Copy out the lines below, starting at the first line and ending at the one containing "Action: pyautogui.click(x=32, y=224)", with both ends included. Leave the pictures out of your copy.

Records from a pointing dataset:
Begin

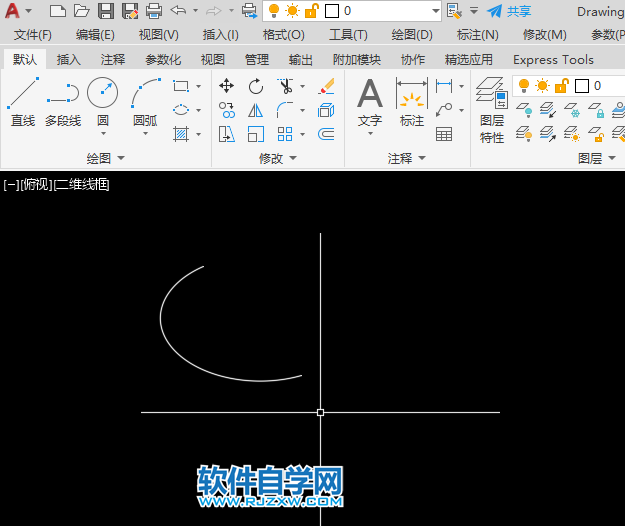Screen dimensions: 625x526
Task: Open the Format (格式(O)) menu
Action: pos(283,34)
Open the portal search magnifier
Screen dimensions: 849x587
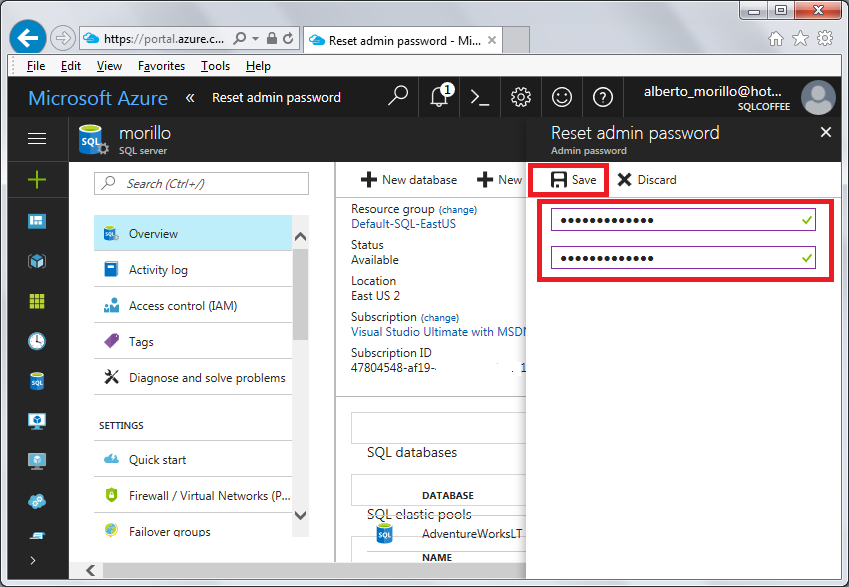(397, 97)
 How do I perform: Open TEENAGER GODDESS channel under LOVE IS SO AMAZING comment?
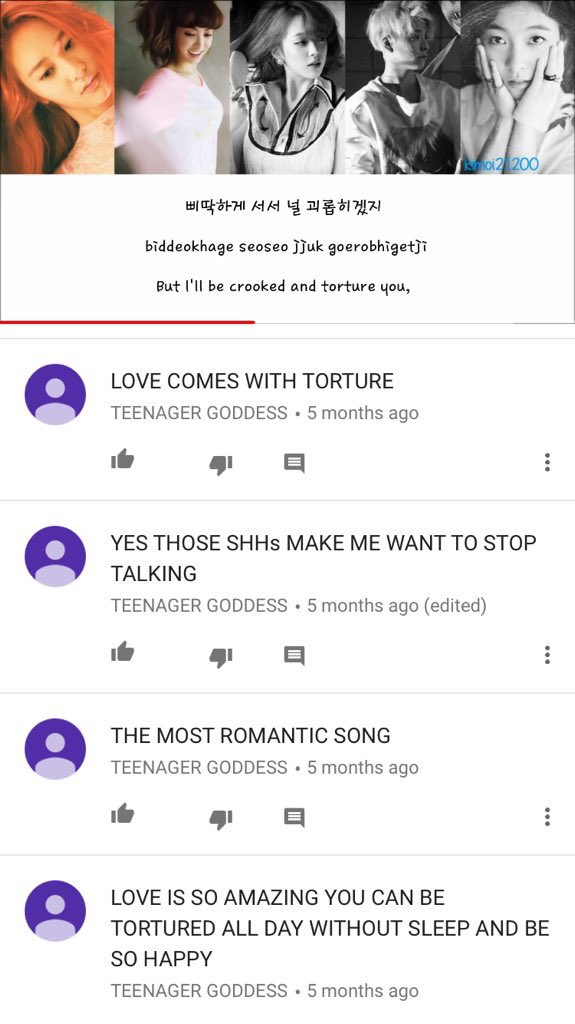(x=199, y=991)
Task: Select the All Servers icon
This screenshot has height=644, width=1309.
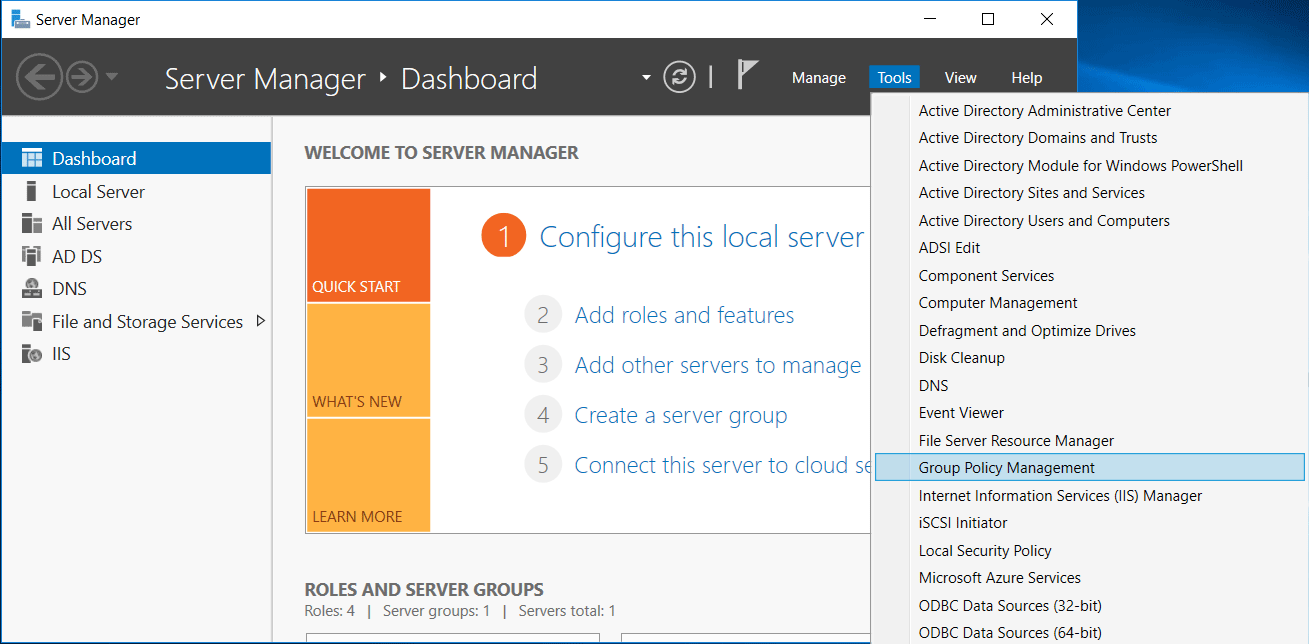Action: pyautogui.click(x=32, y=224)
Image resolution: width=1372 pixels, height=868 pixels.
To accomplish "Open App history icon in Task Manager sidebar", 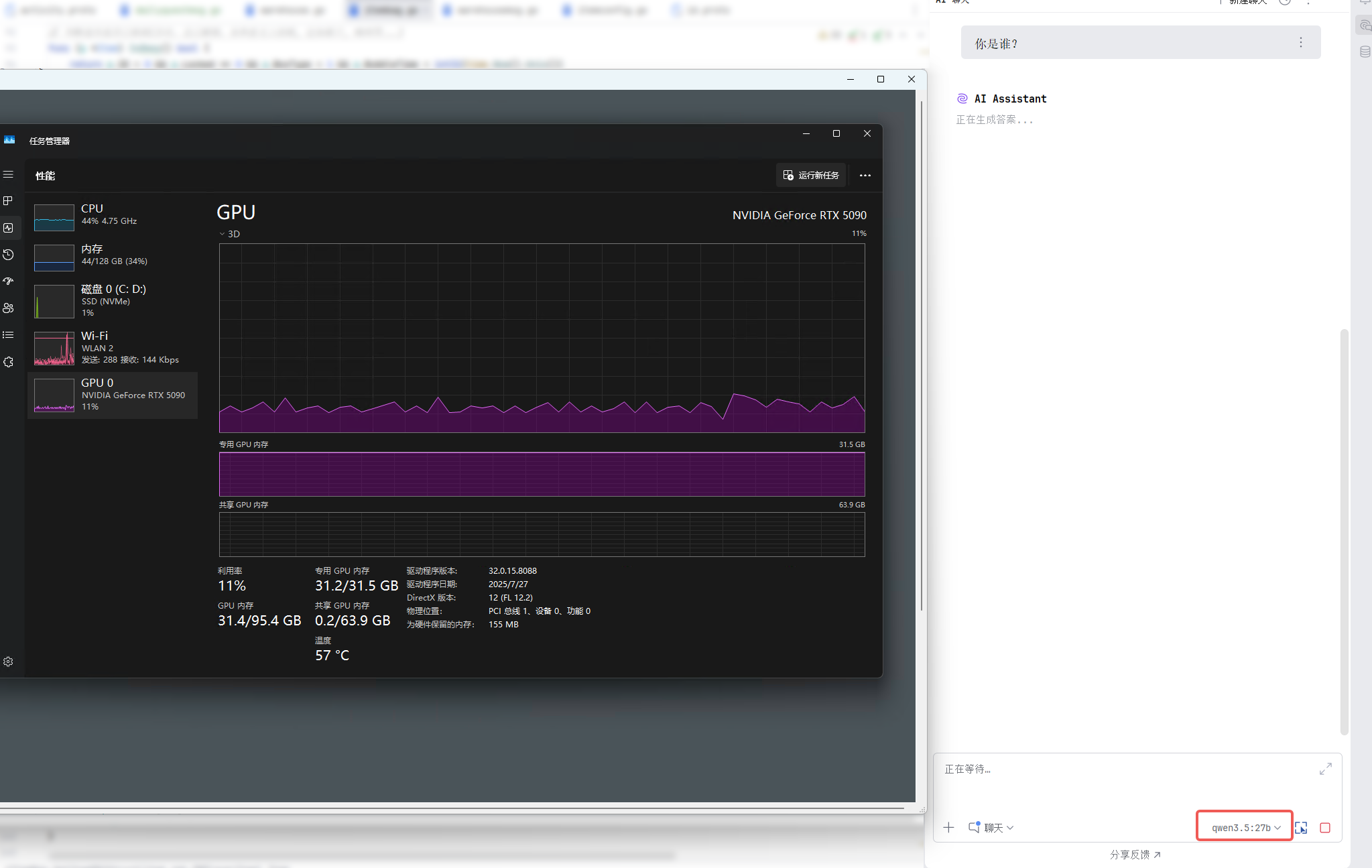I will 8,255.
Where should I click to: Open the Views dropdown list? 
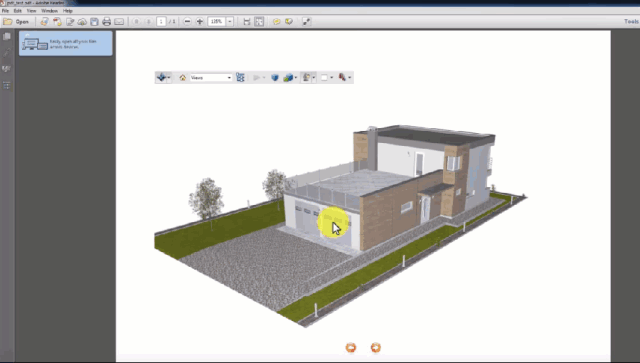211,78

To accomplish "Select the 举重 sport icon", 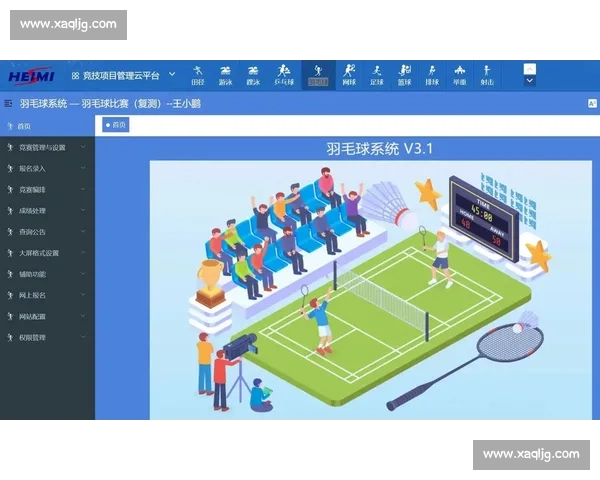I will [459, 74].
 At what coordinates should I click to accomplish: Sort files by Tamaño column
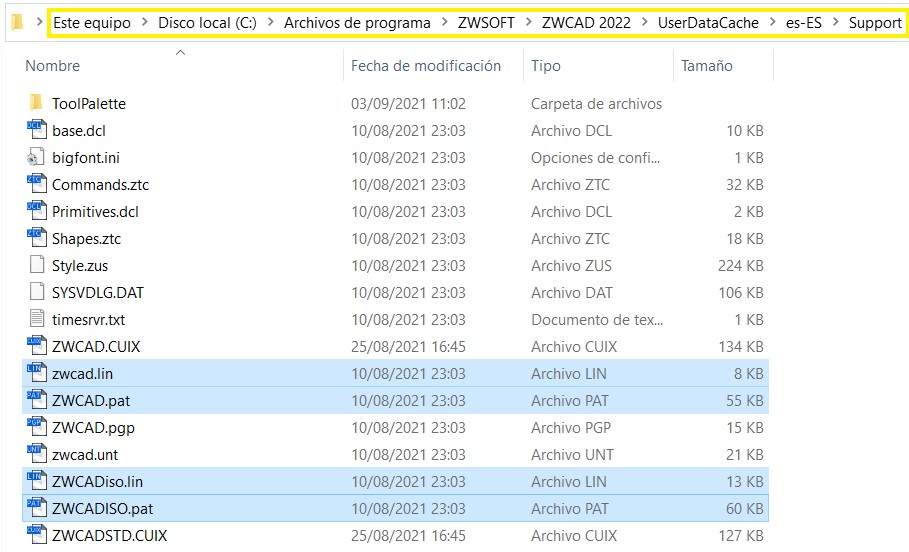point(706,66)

End

Result of the exercise |
Screen dimensions: 625x526
Task: Open the Format (格式(O)) menu
Action: pos(283,34)
Open the portal search magnifier
Screen dimensions: 849x587
(397, 97)
 How do I perform: Open TEENAGER GODDESS channel under LOVE IS SO AMAZING comment?
(x=199, y=991)
Task: Select the All Servers icon
This screenshot has height=644, width=1309.
Action: pyautogui.click(x=32, y=224)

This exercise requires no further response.